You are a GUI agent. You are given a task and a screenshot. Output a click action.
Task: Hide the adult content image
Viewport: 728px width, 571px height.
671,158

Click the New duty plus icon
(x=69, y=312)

*-*-*

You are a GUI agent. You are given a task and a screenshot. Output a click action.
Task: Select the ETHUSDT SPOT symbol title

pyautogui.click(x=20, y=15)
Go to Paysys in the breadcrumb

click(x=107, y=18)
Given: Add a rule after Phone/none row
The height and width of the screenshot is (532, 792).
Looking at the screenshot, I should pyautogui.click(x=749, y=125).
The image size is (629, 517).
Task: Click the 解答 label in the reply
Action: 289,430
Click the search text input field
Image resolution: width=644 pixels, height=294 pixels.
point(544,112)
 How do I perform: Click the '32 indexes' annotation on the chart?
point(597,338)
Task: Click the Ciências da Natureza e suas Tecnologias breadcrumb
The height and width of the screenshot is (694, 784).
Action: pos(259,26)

*-*-*

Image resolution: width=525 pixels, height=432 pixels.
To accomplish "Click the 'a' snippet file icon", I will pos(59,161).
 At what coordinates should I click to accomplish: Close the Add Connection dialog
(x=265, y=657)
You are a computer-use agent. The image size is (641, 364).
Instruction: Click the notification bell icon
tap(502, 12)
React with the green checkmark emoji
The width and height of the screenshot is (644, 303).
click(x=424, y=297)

*-*-*

**Task to complete:**
What is asked for is an exact copy of the lines above from the one containing "The height and width of the screenshot is (532, 792)." through the one containing "Click the search text input field", and only those.

**Response:**
The height and width of the screenshot is (532, 792).
Looking at the screenshot, I should pyautogui.click(x=749, y=125).
The image size is (629, 517).
Task: Click the 解答 label in the reply
Action: 289,430
Click the search text input field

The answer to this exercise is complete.